I don’t mean to be a doomsayer, but if the Chinese government wants its own people to have the standard of living that people in Los Angeles have today, it’s going to mean that China must use all of its own natural resources to improve its standard of living and its quality of life, which will mean that our standard of living will have to decline. Why? Because there are some materials—for example, the rare earths—that China controls 100% of the supply of today. And as China’s economy is growing, China is requiring more and more of these materials for its own domestic economy.

Ten years ago China exported 75% of its production of rare earth metals to the rest of the world. Today it exports less than 25%, even though the production in the last 10 years has more than doubled. So that should tell you what’s going on here. This is not a conflict. This is economic reality.

Now I’m using the rare earths as an example of something I think is very much misunderstood in the West. The rare earth metals were originally discovered in Europe and originally produced commercially en masse in California. The largest rare earth deposit in the world of its kind was discovered in California in 1947. It was put into production and by 1984 that site, Mountain Pass, California, near the Nevada border on M-15, was producing 35% of the world’s rare earth metals and 100% of the domestic needs of those metals here in the U.S. That was 25 years ago.
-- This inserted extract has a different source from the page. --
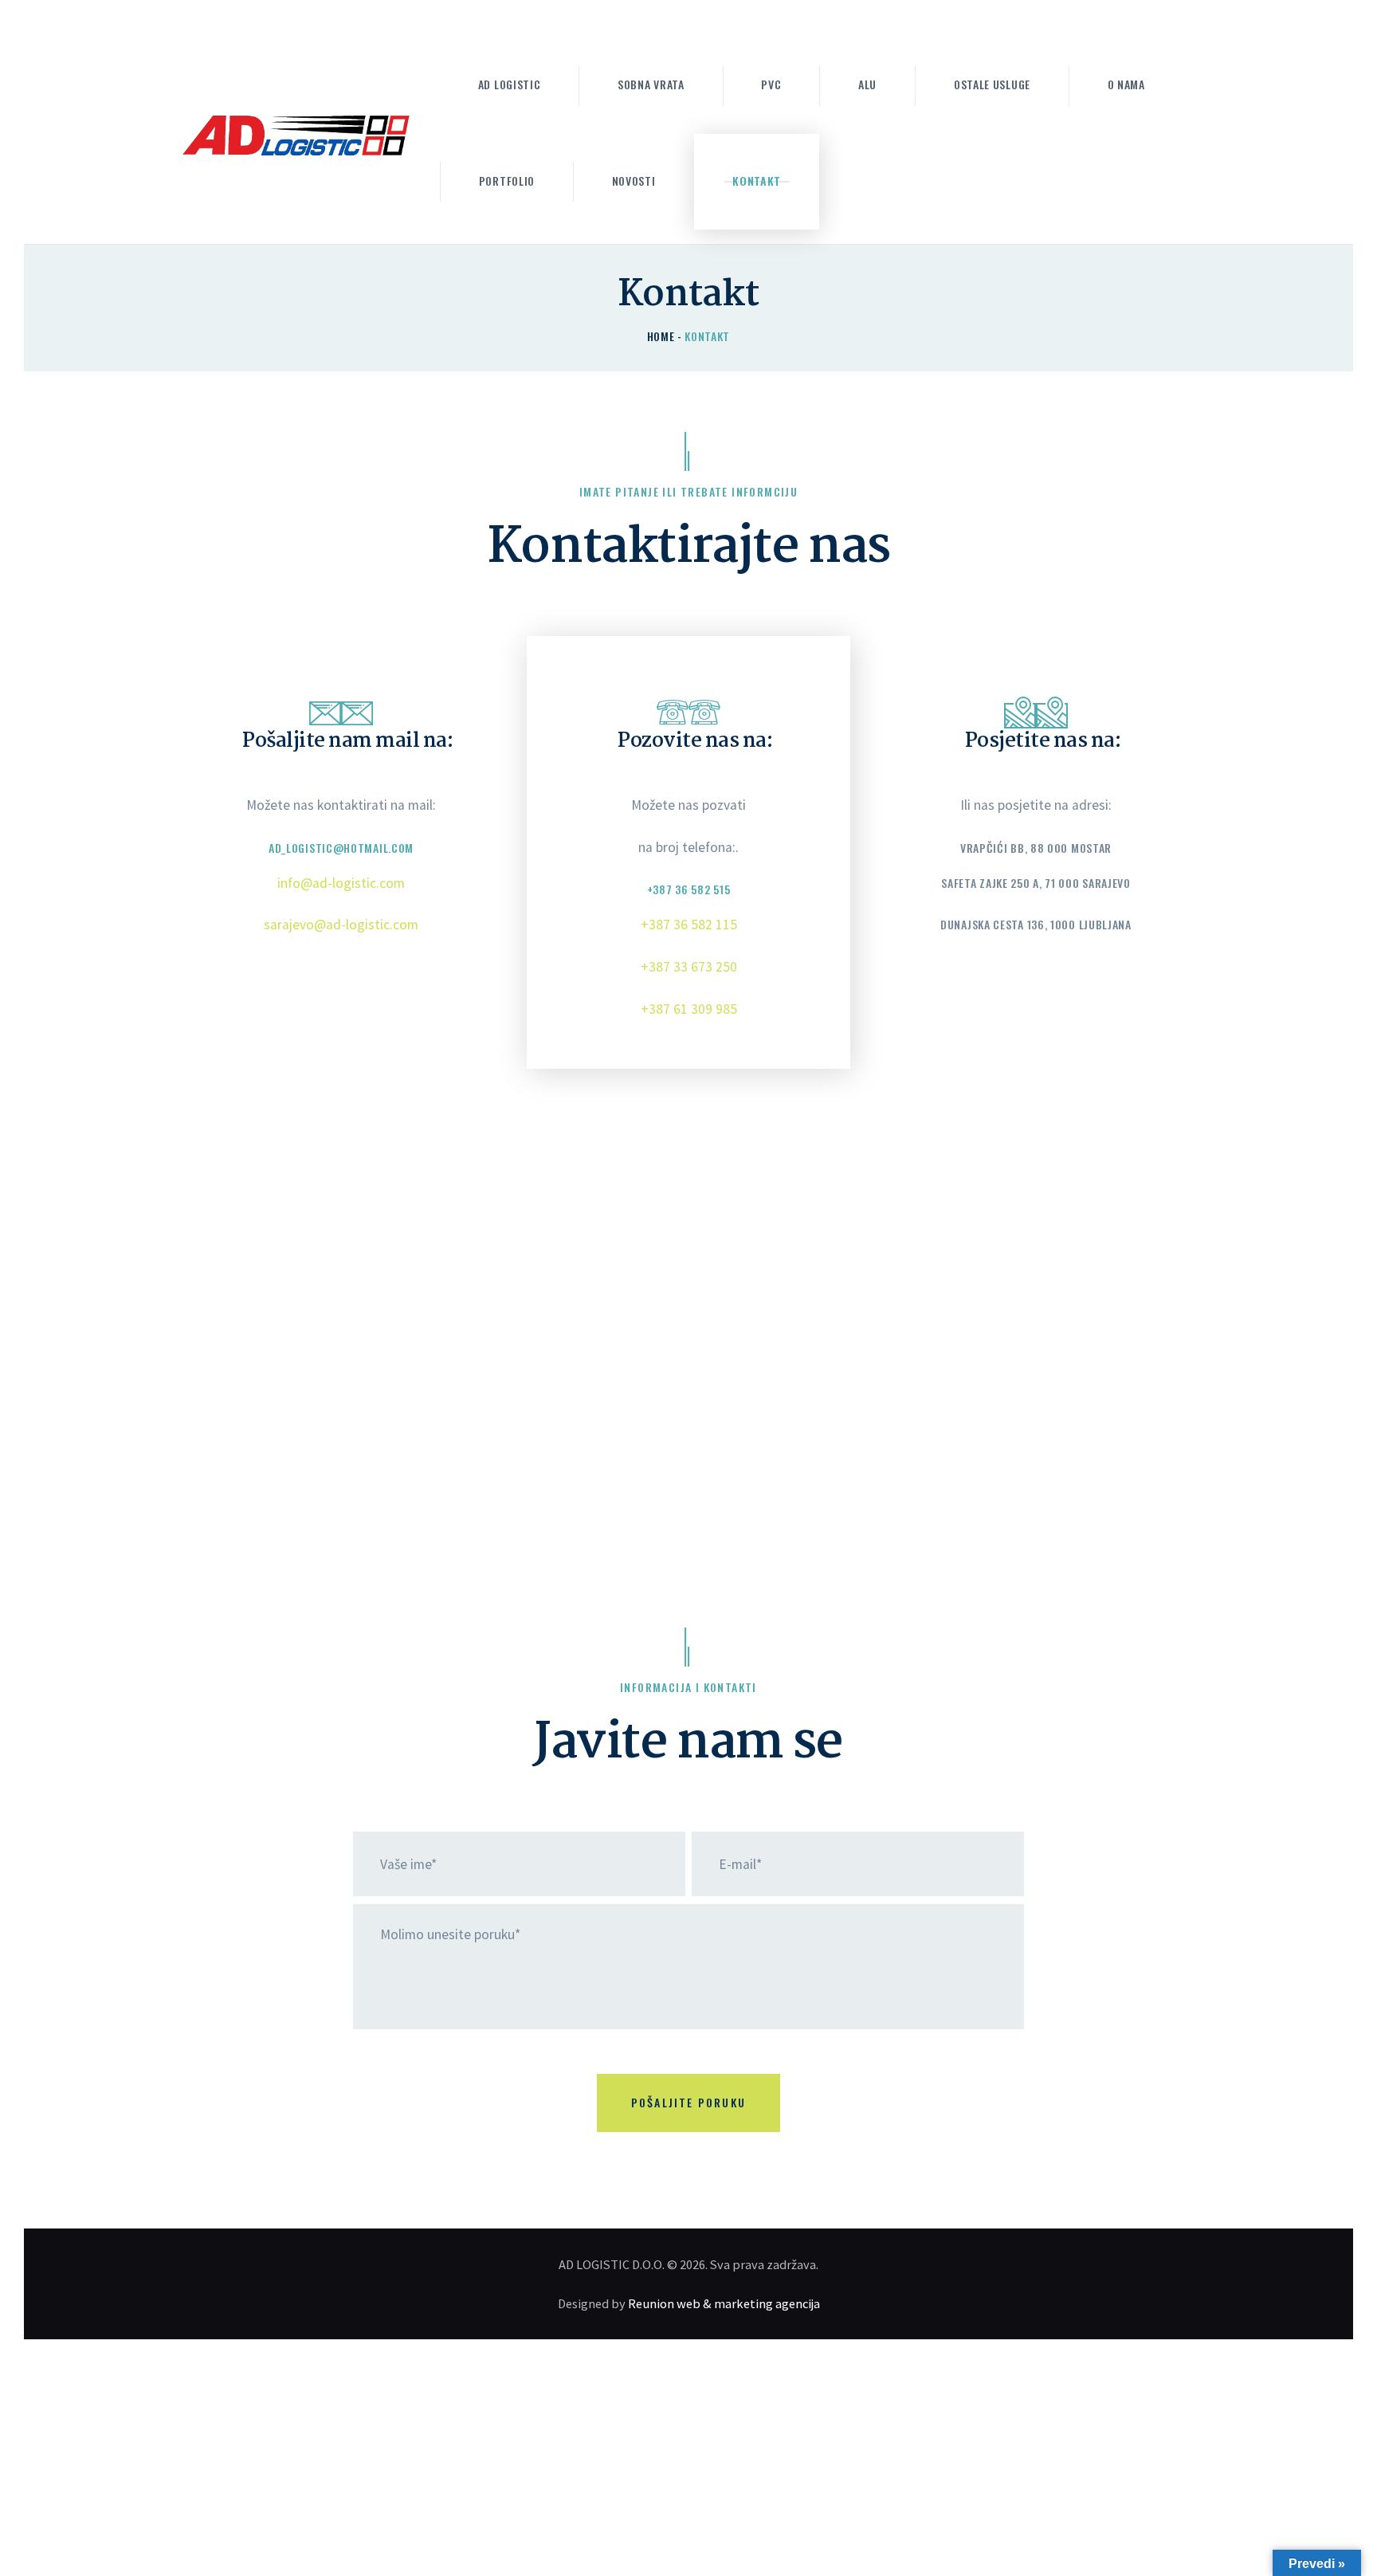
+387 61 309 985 (689, 1009)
Today that mine is producing nothing and approximately 95% of the rare earth metals are today produced in the People’s Republic of China. The United States imports all its rare earth metals from the People’s Republic of China.

Why? Because between 1984 and 2009, Chinese production of those metals ramped up to the point where the Chinese decided to lower the price so that they could sell more metals so they could mine more metal and employ more people. They basically were able to sell these metals into the market, including to the United States, at a price less than the cost of producing it in California. Well, if you believe in a global economy, then you say, that’s how capitalism works.

There are now other issues arising besides price, which is what shut down the Mountain Pass mines. Price may not be as important as security of supply. Do we really need rare earth metals to maintain our style of life? We cannot force the Chinese to sell them to us. The Chinese have an internal priority to develop their domestic economy. China’s issue is the need of the Chinese economy to grow and to improve the quality and style of life of the Chinese people. We have become so dependent on rare metals in general and rare earth metals in particular in our technological economy and at the same time we’ve simply ignored the fact that we are not producing them in the West.

TGR: Doesn’t the U.S. have plenty of metals? Why aren’t we supplying more of what we need?